Method for Fusing Observational Data and Chemical Transport Model Simulations To Estimate Spatiotemporally Resolved Ambient Air Pollution.

Author information

1
School of Civil and Environmental Engineering, Georgia Institute of Technology , Atlanta, Georgia 30332, United States.
2
Rollins School of Public Health, Emory University , Atlanta, Georgia 30322, United States.

Abstract

Investigations of ambient air pollution health effects rely on complete and accurate spatiotemporal air pollutant estimates.

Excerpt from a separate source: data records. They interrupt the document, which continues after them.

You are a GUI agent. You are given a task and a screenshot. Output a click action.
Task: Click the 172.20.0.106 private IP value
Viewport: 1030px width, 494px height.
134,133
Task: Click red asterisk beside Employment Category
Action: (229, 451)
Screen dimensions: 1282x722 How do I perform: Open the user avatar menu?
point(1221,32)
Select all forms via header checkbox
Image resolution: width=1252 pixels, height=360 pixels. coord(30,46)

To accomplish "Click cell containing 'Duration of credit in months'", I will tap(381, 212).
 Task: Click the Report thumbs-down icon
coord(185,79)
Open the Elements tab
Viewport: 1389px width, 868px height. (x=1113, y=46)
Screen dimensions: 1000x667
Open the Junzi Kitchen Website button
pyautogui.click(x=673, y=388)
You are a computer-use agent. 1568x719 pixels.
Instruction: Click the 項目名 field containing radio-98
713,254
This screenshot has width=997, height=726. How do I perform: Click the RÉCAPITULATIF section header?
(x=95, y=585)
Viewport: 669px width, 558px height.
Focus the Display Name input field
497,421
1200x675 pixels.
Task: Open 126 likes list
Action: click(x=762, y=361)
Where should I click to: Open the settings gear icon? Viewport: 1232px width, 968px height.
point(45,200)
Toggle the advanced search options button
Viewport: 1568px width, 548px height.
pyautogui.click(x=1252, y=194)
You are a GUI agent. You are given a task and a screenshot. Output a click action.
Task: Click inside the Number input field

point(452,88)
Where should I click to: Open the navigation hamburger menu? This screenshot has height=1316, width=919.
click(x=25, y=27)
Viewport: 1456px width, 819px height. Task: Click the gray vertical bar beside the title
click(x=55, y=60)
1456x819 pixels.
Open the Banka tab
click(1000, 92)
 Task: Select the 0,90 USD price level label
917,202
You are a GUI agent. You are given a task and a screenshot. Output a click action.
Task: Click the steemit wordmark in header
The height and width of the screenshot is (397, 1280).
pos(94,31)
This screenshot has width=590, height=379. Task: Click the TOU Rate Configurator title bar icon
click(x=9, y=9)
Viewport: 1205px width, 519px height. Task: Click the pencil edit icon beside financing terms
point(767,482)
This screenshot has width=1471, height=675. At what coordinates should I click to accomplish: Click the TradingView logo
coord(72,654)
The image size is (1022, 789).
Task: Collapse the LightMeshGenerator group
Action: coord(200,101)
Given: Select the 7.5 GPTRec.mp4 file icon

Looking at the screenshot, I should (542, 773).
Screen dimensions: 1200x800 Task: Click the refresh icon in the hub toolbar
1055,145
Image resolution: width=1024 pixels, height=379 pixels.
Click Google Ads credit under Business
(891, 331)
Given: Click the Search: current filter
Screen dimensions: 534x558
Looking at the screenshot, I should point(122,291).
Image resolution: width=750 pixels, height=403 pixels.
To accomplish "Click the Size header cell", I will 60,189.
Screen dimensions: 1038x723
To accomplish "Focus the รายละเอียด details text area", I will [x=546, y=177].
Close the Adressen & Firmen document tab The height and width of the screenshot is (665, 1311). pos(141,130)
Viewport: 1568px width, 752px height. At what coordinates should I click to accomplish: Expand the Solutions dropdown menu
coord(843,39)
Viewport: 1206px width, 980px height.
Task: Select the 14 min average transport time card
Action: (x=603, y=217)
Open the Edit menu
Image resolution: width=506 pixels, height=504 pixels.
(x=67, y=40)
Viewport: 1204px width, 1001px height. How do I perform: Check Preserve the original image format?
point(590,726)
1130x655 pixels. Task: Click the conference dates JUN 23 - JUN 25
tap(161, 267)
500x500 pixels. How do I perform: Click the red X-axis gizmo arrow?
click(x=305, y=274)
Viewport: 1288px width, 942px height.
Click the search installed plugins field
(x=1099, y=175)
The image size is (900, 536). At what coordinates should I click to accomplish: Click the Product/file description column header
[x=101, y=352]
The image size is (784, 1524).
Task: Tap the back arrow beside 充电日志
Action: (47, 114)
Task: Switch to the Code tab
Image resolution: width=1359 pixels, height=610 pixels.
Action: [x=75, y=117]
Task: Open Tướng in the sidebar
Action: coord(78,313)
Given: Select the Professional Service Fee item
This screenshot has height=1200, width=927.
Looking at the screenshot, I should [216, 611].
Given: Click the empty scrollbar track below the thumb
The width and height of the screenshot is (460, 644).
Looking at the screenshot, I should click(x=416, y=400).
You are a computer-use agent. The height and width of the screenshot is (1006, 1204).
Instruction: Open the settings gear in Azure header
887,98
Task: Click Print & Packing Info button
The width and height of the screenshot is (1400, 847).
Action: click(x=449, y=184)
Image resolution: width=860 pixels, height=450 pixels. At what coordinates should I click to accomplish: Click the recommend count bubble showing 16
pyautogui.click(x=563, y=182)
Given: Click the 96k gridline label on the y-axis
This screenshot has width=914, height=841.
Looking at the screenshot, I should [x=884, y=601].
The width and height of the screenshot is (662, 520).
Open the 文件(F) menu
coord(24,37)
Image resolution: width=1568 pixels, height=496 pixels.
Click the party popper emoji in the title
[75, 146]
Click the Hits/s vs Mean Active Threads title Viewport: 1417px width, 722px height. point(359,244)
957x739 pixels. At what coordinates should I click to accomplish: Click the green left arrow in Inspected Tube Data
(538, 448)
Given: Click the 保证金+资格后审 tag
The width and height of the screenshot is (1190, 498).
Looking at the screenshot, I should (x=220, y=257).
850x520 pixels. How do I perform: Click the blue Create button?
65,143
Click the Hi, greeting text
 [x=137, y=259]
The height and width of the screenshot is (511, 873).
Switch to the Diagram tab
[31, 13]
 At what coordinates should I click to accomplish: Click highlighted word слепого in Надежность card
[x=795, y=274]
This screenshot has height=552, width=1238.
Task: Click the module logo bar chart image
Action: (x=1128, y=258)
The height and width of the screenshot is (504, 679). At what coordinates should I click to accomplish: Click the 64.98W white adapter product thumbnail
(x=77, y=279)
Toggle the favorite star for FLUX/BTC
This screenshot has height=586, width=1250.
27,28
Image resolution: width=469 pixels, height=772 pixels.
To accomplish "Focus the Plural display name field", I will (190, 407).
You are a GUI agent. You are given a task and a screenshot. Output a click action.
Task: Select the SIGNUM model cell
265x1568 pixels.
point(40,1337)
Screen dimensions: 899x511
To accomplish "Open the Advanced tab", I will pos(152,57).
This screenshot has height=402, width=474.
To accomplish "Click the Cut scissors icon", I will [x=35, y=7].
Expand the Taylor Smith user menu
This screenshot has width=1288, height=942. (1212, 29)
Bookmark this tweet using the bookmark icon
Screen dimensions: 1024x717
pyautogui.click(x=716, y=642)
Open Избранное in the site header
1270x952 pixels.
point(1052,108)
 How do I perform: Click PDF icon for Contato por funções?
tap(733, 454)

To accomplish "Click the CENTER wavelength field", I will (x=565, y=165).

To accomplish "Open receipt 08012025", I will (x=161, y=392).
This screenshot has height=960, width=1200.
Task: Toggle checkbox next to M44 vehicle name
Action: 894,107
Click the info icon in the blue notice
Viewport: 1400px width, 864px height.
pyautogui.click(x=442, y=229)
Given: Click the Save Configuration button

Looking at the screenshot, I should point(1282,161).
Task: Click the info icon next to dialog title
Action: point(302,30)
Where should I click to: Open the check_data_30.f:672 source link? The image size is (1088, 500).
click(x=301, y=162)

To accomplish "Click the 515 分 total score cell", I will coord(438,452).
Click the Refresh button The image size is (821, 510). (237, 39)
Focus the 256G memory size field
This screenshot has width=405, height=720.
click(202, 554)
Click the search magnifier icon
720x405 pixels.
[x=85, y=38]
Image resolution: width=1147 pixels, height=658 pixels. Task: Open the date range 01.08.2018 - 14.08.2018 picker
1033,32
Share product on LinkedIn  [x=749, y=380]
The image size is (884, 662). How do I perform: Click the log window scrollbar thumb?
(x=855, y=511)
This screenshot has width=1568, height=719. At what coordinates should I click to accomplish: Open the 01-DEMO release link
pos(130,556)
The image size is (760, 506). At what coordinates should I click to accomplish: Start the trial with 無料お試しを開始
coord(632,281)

Three methods are developed for fusing ambient monitor measurements and 12 km resolution chemical transport model (CMAQ) simulations to estimate daily air pollutant concentrations across Georgia. Temporal variance is determined by observations in one method, with the annual mean CMAQ field providing spatial structure. A second method involves scaling daily CMAQ simulated fields using mean observations to reduce bias. Finally, a weighted average of these results based on prediction of temporal variance provides optimized daily estimates for each 12 × 12 km grid. These methods were applied to daily metrics of 12 pollutants (CO, NO2, NOx, O3, SO2, PM10, PM2.5, and five PM2.5 components) over the state of Georgia for a seven-year period (2002-2008). Cross-validation demonstrates a wide range in optimized model performance across pollutants, with SO2 predicted most poorly due to limitations in coal combustion plume monitoring and modeling. For the other pollutants studied, 54-88% of the spatiotemporal variance (Pearson R(2) from cross-validation) was captured, with ozone and PM2.5 predicted best. The optimized fusion approach developed provides daily spatial field estimates of air pollutant concentrations and uncertainties that are consistent with observations, emissions, and meteorology.

PMID:
26923334
DOI:
10.1021/acs.est.5b05134
[Indexed for MEDLINE]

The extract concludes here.